**What is expected:** For the entries below, the expected answer is the line with "The height and width of the screenshot is (1340, 1585).", the line with "1133x709 pixels.", and every line between them, exactly as written, and nothing more.

**Input material:**

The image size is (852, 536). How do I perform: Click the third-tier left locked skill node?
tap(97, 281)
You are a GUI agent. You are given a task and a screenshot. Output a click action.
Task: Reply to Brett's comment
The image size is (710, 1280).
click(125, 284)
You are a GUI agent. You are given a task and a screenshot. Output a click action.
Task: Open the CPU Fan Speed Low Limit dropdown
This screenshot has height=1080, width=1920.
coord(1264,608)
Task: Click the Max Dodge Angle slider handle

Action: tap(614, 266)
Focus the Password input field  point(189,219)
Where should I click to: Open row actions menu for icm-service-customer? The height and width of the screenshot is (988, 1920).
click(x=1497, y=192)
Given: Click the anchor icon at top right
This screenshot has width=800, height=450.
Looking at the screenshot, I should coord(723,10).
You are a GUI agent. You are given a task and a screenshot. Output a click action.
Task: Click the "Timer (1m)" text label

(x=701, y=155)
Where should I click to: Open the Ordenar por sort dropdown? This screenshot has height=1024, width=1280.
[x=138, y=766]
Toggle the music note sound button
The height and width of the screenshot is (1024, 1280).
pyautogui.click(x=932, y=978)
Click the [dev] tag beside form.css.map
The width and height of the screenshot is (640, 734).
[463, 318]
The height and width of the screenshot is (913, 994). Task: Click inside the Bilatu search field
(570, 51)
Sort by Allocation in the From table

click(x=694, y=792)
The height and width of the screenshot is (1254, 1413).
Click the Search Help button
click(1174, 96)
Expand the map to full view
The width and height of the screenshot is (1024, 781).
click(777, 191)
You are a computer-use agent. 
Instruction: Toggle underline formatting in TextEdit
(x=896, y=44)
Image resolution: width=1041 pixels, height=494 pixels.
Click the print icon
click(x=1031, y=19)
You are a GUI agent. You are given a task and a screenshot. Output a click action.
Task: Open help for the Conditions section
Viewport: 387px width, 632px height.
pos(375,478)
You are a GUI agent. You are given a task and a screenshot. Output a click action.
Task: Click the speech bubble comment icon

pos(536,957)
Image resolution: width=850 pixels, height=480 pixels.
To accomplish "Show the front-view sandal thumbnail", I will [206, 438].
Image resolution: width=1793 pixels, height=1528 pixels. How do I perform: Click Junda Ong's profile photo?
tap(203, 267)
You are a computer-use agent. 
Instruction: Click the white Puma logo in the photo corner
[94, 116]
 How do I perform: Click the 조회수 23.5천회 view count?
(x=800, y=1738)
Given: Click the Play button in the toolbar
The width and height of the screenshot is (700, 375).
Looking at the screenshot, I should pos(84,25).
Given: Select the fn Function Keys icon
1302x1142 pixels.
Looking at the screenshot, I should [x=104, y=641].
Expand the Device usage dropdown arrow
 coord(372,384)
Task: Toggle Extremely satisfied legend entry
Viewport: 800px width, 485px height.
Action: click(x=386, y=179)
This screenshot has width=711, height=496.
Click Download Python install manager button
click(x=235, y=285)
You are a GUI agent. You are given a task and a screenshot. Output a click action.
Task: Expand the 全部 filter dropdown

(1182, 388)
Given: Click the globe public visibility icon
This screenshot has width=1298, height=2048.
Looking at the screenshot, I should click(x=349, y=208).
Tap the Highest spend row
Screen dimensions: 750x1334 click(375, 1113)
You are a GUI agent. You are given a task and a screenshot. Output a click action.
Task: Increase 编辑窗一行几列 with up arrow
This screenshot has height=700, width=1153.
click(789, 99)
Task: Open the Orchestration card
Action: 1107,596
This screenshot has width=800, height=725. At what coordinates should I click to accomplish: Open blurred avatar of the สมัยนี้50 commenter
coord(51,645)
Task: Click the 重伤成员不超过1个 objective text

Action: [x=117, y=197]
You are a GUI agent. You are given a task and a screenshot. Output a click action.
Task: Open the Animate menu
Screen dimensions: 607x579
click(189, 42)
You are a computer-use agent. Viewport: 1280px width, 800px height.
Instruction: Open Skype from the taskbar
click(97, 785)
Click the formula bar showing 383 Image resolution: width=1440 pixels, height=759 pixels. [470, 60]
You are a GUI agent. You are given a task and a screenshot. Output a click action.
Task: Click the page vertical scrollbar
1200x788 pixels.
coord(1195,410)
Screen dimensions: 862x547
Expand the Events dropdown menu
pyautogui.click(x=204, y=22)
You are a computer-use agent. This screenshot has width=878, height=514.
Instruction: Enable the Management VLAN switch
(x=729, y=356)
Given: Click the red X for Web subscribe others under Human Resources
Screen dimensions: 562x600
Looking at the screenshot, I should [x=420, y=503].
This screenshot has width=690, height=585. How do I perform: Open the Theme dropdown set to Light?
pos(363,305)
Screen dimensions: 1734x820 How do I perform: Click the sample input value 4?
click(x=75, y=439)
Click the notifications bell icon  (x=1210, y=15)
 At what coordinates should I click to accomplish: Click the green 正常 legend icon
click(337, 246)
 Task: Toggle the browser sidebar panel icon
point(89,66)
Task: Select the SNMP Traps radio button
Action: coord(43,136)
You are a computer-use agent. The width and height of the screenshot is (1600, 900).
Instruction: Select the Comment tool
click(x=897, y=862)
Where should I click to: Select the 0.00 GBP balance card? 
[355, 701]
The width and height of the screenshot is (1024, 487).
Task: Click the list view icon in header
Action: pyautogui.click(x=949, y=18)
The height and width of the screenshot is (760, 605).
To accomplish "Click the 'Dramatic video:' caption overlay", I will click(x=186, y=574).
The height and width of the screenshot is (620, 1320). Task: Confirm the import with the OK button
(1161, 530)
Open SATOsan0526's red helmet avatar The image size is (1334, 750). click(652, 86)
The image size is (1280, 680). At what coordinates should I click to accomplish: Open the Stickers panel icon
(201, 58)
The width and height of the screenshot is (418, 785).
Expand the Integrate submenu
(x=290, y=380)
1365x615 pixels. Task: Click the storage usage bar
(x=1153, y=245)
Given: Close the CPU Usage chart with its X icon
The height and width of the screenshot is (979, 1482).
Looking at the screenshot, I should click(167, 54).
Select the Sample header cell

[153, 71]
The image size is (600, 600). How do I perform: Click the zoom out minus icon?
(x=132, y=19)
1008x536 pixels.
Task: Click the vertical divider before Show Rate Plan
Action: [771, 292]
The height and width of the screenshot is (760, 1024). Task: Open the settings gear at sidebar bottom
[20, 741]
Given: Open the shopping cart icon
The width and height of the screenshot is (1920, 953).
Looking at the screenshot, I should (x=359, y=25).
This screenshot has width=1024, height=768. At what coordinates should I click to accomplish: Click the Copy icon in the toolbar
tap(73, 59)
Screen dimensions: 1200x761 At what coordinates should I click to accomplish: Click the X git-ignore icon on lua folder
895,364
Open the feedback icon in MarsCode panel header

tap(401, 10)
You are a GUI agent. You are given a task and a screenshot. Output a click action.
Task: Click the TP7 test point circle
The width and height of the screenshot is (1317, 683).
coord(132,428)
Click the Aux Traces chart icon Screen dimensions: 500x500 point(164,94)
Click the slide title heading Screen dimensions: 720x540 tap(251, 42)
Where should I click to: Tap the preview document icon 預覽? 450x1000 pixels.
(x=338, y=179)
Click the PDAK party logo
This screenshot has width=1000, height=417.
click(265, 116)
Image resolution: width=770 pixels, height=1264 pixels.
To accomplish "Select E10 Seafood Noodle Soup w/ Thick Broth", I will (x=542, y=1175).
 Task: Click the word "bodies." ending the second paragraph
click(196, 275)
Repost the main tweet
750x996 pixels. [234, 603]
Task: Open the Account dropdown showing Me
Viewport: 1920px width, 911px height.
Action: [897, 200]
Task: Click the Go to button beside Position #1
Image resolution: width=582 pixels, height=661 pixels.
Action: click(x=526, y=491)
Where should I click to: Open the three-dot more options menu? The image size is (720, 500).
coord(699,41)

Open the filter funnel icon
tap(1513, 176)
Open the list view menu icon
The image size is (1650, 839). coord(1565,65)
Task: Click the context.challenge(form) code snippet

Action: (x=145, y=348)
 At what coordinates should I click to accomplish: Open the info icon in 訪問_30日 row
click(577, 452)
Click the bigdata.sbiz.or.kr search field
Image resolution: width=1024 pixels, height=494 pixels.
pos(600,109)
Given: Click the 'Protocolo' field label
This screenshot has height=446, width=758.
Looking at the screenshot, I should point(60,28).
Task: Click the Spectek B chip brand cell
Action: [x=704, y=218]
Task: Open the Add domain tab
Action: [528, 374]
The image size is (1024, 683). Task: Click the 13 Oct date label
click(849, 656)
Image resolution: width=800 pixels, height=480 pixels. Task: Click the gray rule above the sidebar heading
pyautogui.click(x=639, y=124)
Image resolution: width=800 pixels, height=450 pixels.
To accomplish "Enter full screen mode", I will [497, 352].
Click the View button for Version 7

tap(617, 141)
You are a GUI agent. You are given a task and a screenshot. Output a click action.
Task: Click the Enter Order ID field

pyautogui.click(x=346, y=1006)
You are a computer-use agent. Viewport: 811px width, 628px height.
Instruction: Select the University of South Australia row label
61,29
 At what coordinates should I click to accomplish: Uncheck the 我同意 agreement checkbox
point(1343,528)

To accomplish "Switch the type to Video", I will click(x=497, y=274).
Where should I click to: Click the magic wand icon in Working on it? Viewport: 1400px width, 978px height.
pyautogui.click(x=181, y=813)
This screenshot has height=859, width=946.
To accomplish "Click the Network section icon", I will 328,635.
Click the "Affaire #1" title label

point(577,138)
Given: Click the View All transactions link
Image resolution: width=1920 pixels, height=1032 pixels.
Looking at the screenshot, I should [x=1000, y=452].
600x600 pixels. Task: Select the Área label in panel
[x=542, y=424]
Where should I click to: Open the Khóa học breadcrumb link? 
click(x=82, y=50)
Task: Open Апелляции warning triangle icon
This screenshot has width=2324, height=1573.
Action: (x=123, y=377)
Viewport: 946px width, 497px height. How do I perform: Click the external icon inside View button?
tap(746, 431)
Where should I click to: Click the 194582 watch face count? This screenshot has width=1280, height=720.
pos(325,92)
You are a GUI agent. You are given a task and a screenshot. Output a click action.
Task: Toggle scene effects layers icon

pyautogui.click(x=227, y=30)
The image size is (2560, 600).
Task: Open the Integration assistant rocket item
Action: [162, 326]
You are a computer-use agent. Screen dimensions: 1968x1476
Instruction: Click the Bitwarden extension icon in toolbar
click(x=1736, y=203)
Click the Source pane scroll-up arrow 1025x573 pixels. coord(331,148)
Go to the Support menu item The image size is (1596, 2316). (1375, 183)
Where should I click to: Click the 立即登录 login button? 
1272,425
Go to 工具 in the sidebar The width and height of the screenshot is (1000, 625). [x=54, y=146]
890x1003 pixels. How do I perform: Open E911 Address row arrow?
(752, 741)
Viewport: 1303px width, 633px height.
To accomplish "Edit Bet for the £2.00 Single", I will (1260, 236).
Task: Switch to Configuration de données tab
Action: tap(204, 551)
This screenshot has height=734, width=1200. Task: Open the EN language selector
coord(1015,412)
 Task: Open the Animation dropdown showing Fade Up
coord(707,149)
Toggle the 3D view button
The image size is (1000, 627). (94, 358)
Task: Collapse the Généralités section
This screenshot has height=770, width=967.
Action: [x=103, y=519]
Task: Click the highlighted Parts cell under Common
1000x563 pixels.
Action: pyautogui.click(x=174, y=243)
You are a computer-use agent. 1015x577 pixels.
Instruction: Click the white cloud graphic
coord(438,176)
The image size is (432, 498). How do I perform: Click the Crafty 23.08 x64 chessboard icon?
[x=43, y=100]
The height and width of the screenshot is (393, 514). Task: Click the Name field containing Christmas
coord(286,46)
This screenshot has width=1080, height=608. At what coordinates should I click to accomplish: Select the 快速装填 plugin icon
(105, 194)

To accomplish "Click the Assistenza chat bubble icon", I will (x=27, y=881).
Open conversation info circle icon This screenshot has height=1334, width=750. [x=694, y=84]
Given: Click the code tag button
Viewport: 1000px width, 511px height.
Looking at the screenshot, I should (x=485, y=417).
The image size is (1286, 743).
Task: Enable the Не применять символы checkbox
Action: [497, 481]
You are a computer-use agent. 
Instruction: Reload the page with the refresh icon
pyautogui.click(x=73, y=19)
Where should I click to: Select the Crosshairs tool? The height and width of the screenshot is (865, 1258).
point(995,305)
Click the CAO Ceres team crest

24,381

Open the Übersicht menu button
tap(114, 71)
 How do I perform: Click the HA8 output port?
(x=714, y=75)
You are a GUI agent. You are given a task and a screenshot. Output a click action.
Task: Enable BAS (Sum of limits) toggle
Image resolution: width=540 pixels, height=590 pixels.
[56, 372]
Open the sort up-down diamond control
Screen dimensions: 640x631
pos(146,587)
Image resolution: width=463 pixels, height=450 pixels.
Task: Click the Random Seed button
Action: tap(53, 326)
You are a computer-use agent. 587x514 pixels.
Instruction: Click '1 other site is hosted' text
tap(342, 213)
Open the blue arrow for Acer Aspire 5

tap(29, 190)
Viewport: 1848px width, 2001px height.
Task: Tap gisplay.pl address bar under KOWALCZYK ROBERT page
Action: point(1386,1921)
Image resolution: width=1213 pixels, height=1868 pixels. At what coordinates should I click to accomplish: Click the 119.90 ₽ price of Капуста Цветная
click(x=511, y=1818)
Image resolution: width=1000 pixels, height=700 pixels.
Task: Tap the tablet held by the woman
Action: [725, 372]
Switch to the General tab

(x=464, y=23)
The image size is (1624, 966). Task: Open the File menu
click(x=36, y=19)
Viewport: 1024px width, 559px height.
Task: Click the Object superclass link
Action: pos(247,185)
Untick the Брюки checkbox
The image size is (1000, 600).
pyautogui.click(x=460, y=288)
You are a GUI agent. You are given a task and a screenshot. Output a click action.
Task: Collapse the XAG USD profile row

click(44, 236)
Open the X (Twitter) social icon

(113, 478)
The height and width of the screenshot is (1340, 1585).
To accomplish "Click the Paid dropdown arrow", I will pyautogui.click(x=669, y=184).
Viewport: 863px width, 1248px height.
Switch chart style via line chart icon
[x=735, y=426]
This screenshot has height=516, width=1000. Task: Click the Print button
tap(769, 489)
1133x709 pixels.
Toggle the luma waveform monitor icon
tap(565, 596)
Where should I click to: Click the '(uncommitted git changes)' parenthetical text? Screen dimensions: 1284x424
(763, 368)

**Answer to this task:**
The height and width of the screenshot is (1340, 1585).
To accomplish "Click the Paid dropdown arrow", I will pyautogui.click(x=669, y=184).
Viewport: 863px width, 1248px height.
Switch chart style via line chart icon
[x=735, y=426]
This screenshot has height=516, width=1000. Task: Click the Print button
tap(769, 489)
1133x709 pixels.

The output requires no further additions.